┏━━
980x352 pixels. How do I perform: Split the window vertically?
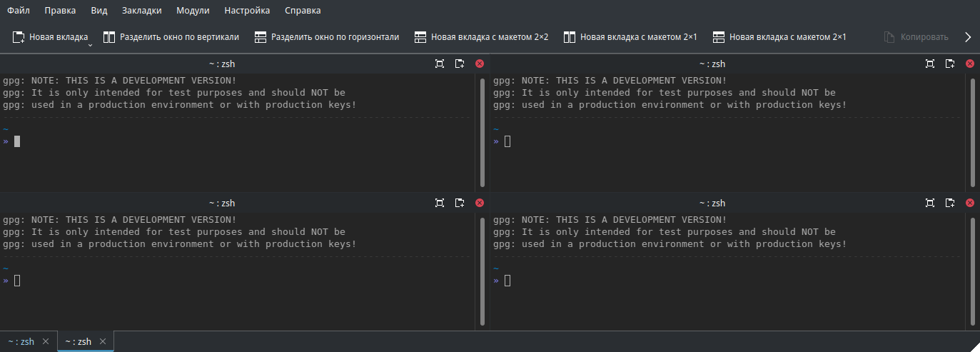click(x=171, y=37)
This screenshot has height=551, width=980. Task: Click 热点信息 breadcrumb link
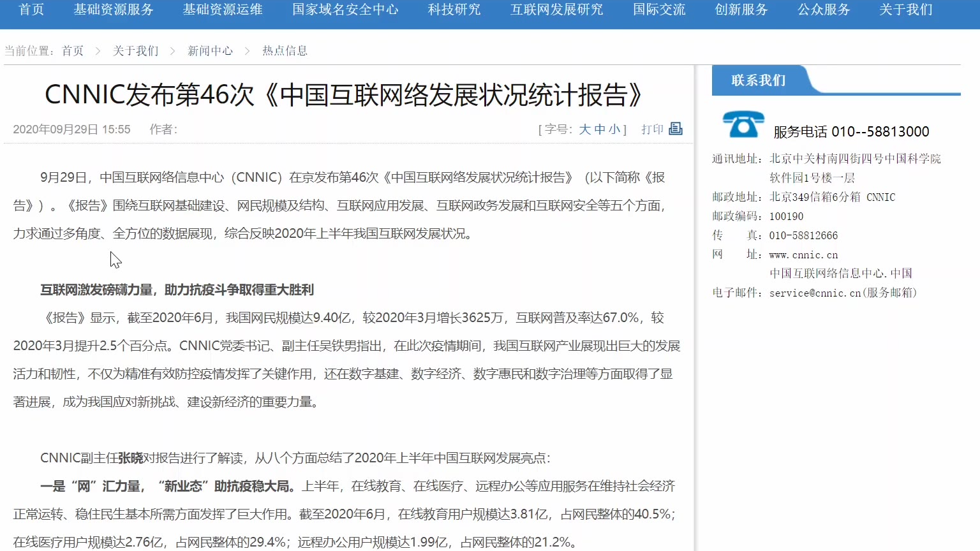tap(285, 51)
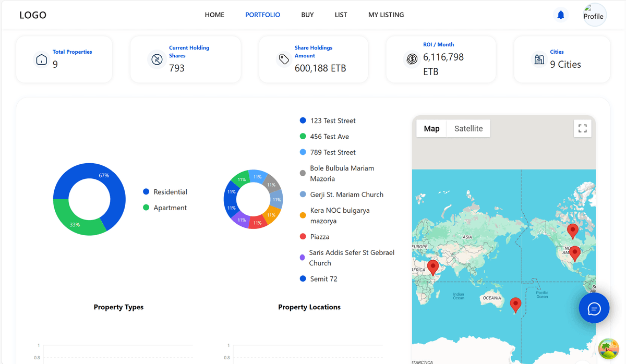Screen dimensions: 626x364
Task: Switch the map to Satellite view
Action: click(468, 128)

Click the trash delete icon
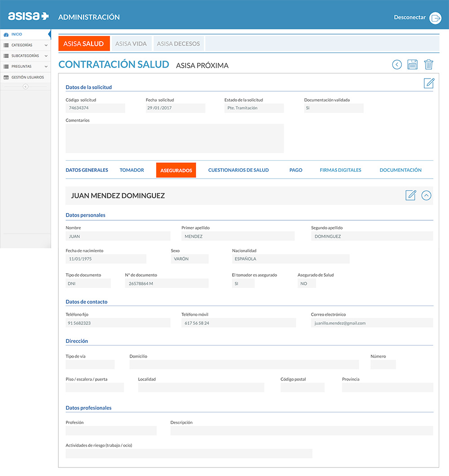pos(428,65)
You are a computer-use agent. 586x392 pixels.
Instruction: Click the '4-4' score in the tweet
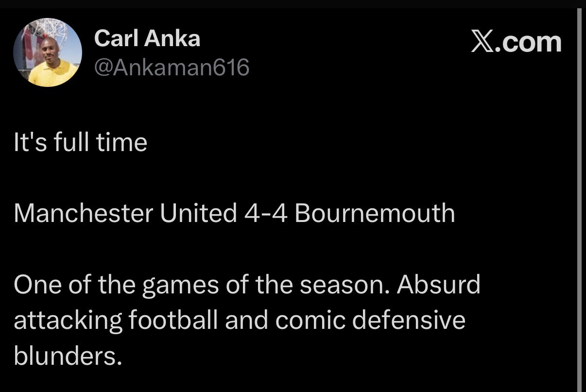point(264,213)
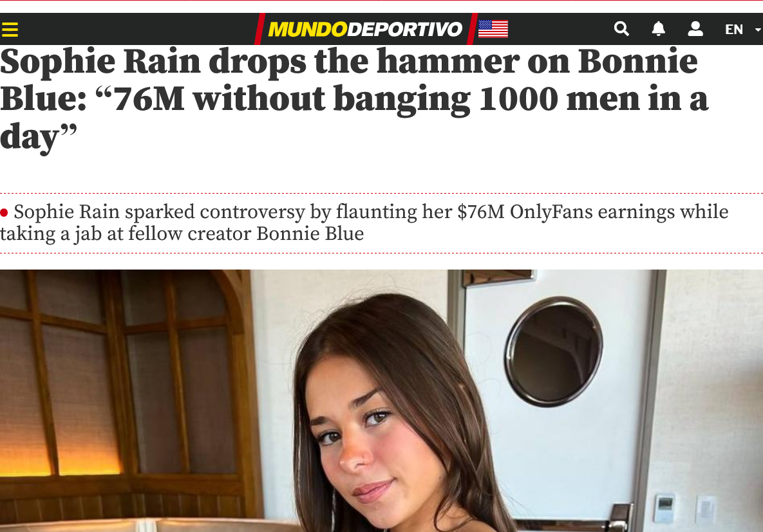Open the yellow hamburger menu
Screen dimensions: 763x532
(10, 30)
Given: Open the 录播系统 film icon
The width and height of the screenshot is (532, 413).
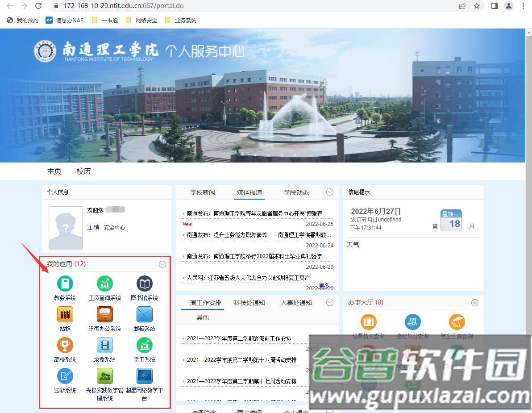Looking at the screenshot, I should pos(105,345).
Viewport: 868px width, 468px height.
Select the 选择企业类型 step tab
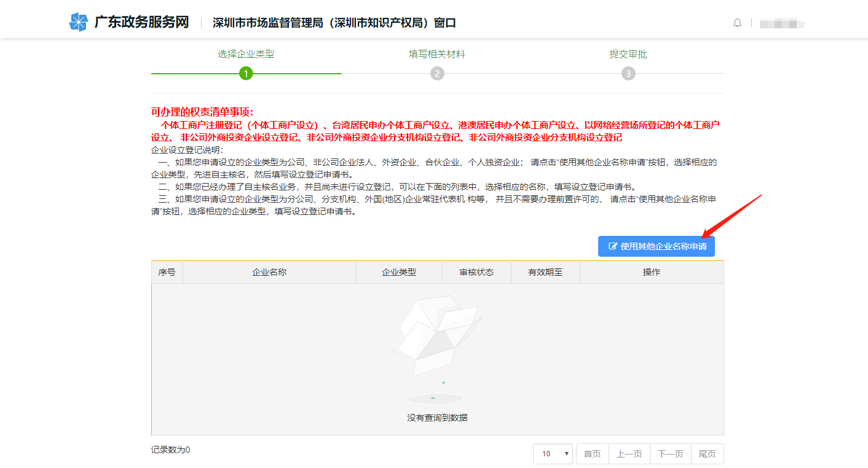(x=247, y=54)
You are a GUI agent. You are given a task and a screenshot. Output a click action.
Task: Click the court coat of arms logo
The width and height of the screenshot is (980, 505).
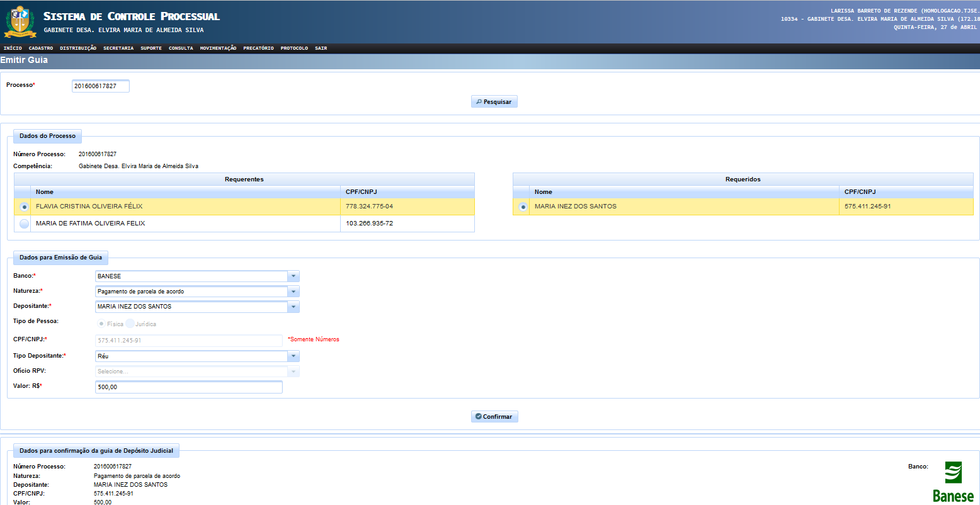[20, 21]
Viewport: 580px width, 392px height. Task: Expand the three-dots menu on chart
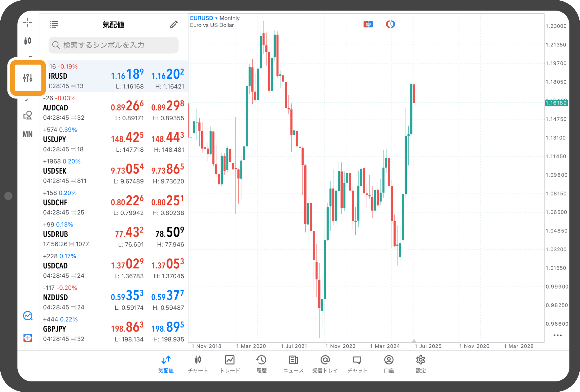(557, 335)
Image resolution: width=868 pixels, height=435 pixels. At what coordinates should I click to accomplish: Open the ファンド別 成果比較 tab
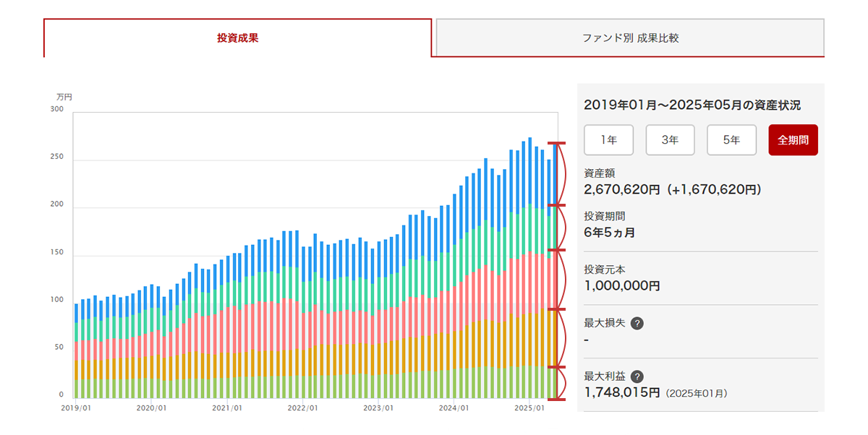630,38
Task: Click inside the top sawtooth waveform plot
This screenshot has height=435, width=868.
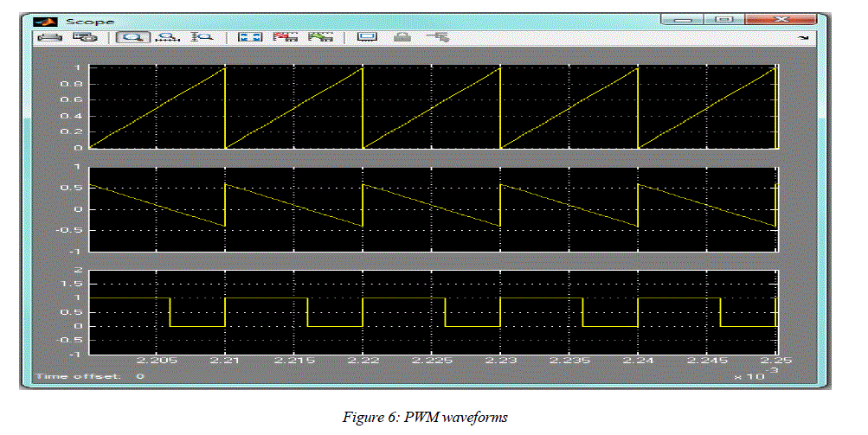Action: tap(433, 108)
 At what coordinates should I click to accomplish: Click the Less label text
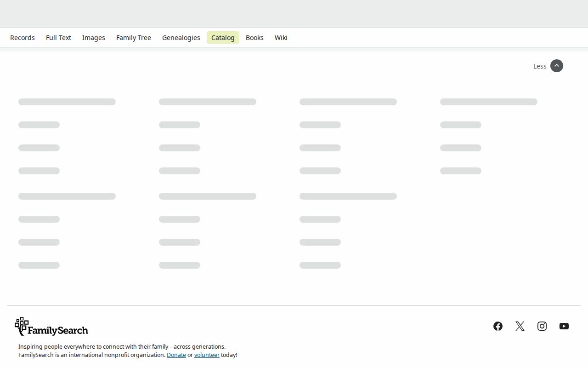tap(540, 66)
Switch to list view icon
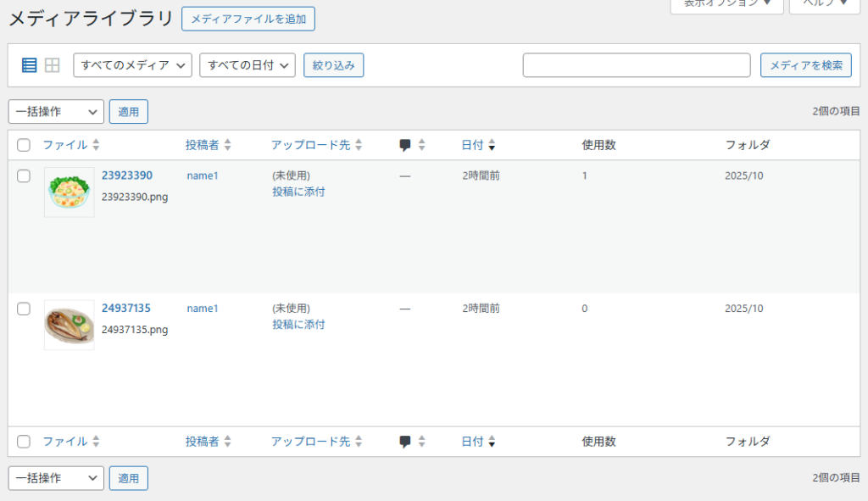The width and height of the screenshot is (868, 501). click(x=29, y=65)
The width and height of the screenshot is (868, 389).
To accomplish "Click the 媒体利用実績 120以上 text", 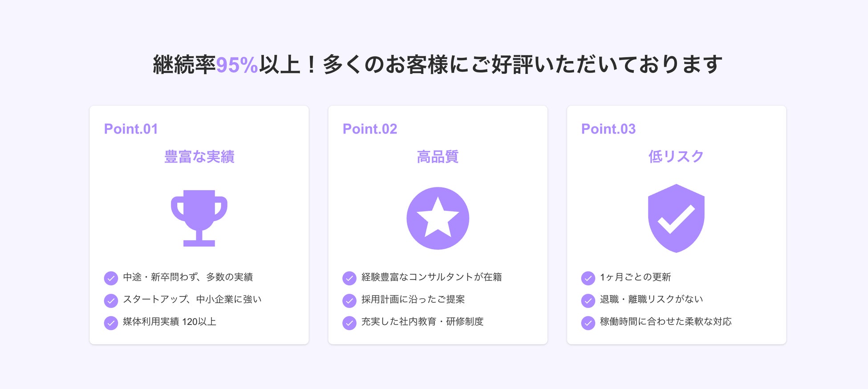I will [x=170, y=322].
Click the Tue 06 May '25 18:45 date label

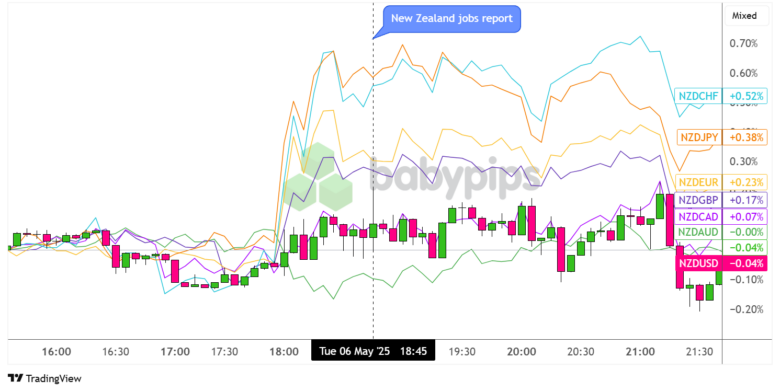373,351
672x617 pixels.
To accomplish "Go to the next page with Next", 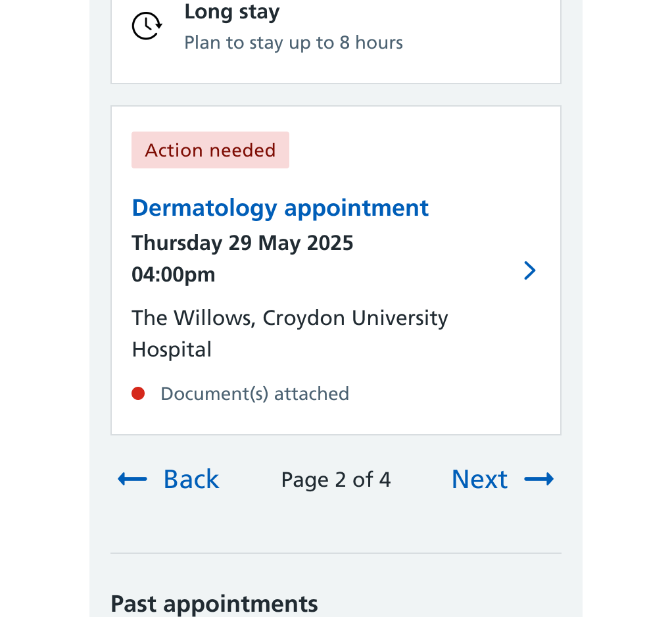I will pos(479,479).
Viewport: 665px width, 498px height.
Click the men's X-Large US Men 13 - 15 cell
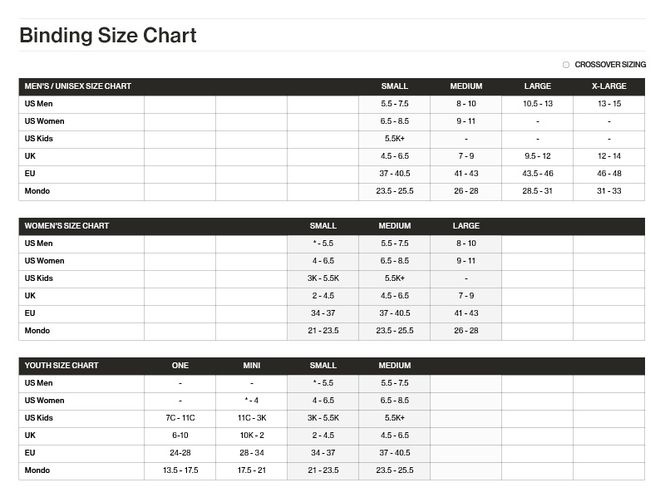609,104
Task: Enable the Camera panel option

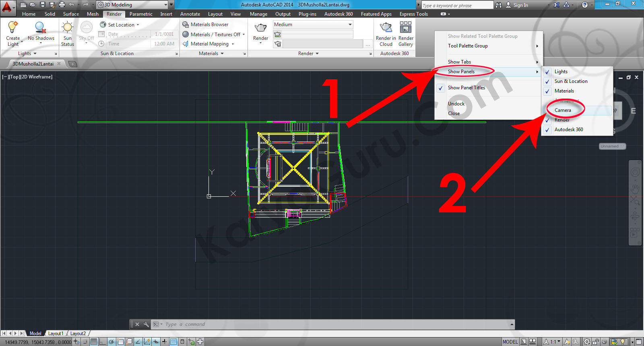Action: [x=563, y=110]
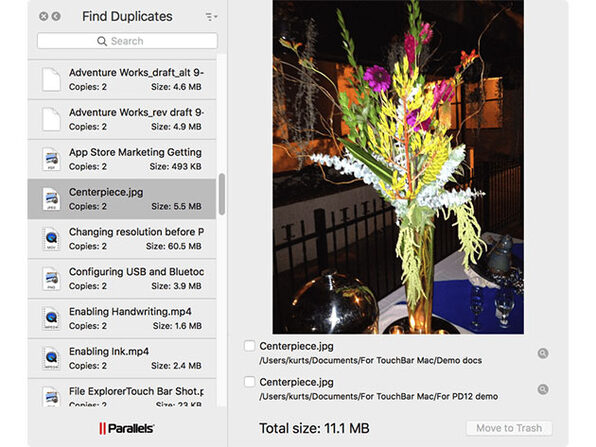Click the Changing resolution video file icon

click(51, 239)
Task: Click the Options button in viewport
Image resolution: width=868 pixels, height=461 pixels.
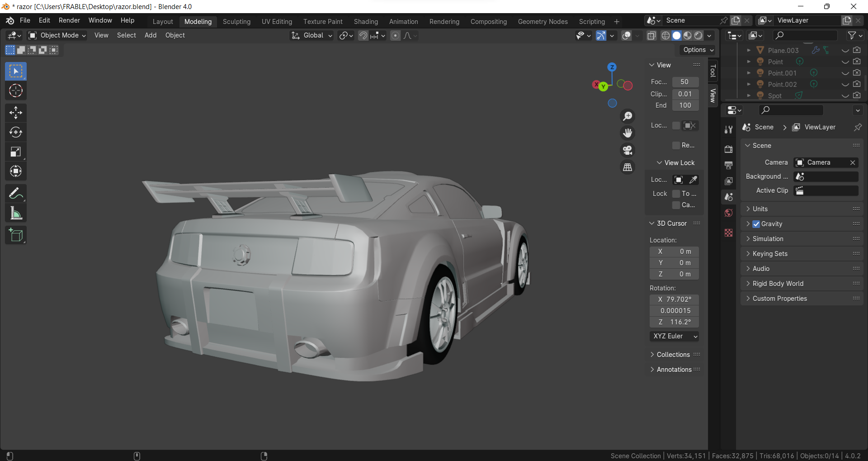Action: (x=698, y=50)
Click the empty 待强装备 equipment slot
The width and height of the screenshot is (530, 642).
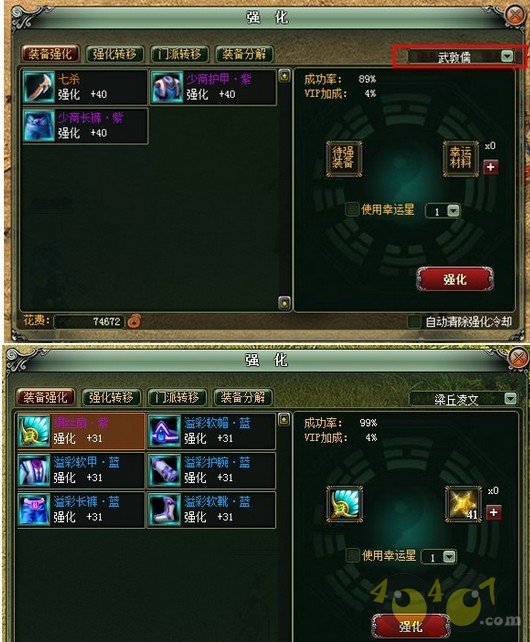pos(344,159)
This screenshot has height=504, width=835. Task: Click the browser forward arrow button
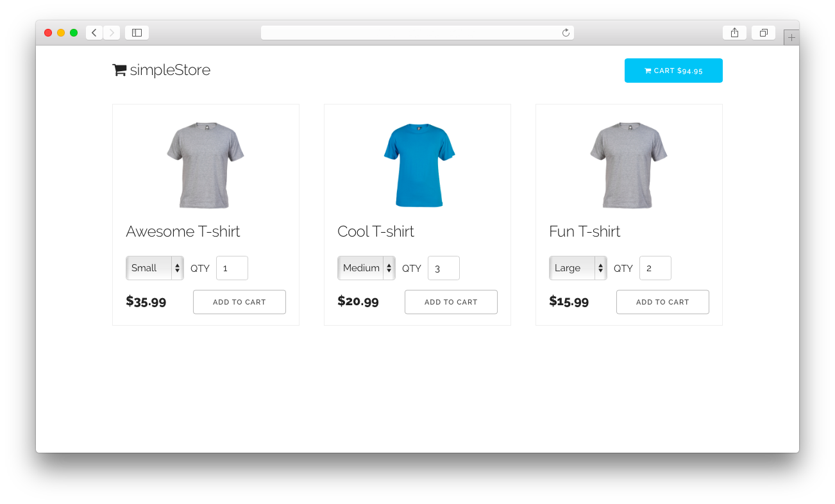click(112, 33)
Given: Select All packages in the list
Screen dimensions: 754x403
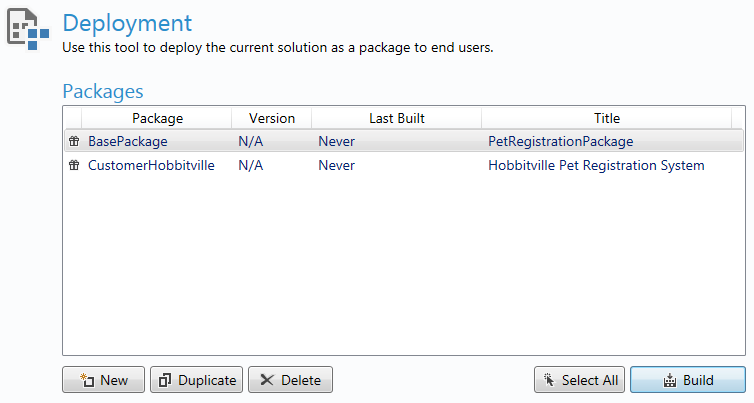Looking at the screenshot, I should (x=579, y=380).
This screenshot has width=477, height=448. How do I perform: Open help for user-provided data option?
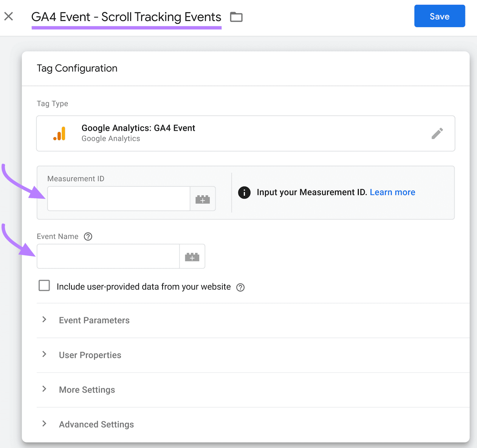point(240,287)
┗━━
EXERCISE INSTRUCTIONS> Which lines above include the word "agent"? Show each one.

WRITTEN SOLUTION>
You are a computer-use agent. 586x392 pixels.
You are a GUI agent. You are given a task and a screenshot. Output a click action.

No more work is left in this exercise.